Comment 19 Richard 2015-11-17 20:48:26 CET
(In reply to comment #17)
> (In reply to comment #16)
> > Worst case you can disable it if you don't find it helpful.
> 
> That's why I proposed to disable it by default, because it pauses reboot every
> time for 1.5 mins here.

I'm hesitant to change things without understanding what's going on. I'm on F22 and my shutdown does not "hang". 

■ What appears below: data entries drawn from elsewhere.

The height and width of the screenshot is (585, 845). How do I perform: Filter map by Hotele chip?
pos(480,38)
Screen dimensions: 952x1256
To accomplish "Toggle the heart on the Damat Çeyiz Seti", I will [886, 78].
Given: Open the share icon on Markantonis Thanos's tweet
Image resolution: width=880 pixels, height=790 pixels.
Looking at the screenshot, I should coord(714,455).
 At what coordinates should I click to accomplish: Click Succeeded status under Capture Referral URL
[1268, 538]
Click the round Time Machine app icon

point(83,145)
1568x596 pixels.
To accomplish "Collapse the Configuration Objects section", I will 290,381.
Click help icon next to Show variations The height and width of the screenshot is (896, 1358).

Can you check out /var/cache/akmods/akmods.log and see if it shows anything? It has timestamps so if it's actually doing something for that long it should say. Also, what is the output of "systemctl status akmods-shutdown"?
Comment 20 Nerijus Baliūnas 2015-11-17 22:22:44 CET
# systemctl status akmods-shutdown -l
● akmods-shutdown.service - Builds and install new kmods from akmod packages
   Loaded: loaded (/usr/lib/systemd/system/akmods-shutdown.service; disabled; vendor preset: enabled)
   Active: active (exited) since Pr 2015-11-16 00:20:39 EET; 1 day 22h ago
 Main PID: 648 (code=exited, status=0/SUCCESS)
   CGroup: /system.slice/akmods-shutdown.service

Lap 16 00:20:38 localhost.localdomain systemd[1]: Starting Builds and install new kmods from akmod packages...
Lap 16 00:20:39 localhost.localdomain systemd[1]: Started Builds and install new kmods from akmod packages.

# uptime
 23:17:44 up 1 day, 22:57,  3 users,  load average: 0,61, 0,48, 0,33

# date
An Lap 17 23:17:54 EET 2015

/var/cache/akmods/akmods.log - http://paste.fedoraproject.org/291601/44779510

# ls -l /var/cache/akmods/nvidia-304xx
viso 9124
-rw-r--r--. 1 root root  349182 2015-11-08 22:03 304.128-2-for-4.2.5-300.fc23.i686.log
-rw-r--r--. 1 root root  349136 2015-11-12 10:55 304.128-2-for-4.2.6-300.fc23.i686.log
-rw-r--r--. 1 root root 3769942 2015-11-08 22:03 kmod-nvidia-304xx-4.2.5-300.fc23.i686-304.128-2.fc23.i686.rpm
-rw-r--r--. 1 root root 3771242 2015-11-12 10:55 kmod-nvidia-304xx-4.2.6-300.fc23.i686-304.128-2.fc23.i686.rpm
-rw-r--r--. 1 root root 1091934 2015-11-12 10:55 nvidia-304xx-kmod-debuginfo-304.128-2.fc23.i686.rpm

/var/cache/akmods/nvidia-304xx/.last.log - http://paste.fedoraproject.org/291602/47795207

It seems it was killed at installing kmod-nvidia-304xx-4.2.3-300.fc23.i686, as the last line is Diegiama (translates Installing), while the last lines of 304.128-2-for-4.2.6-300.fc23.i686.log are:

  Diegiama          : kmod-nvidia-304xx-4.2.6-300.fc23.i686-304.128-2.fc2   1/1
  Tikrinama         : kmod-nvidia-304xx-4.2.6-300.fc23.i686-304.128-2.fc2   1/1

Įdiegta:
  kmod-nvidia-304xx-4.2.6-300.fc23.i686.i686 304.128-2.fc23

Baigta!
2015/11/12 10:55:12 akmods: Successful.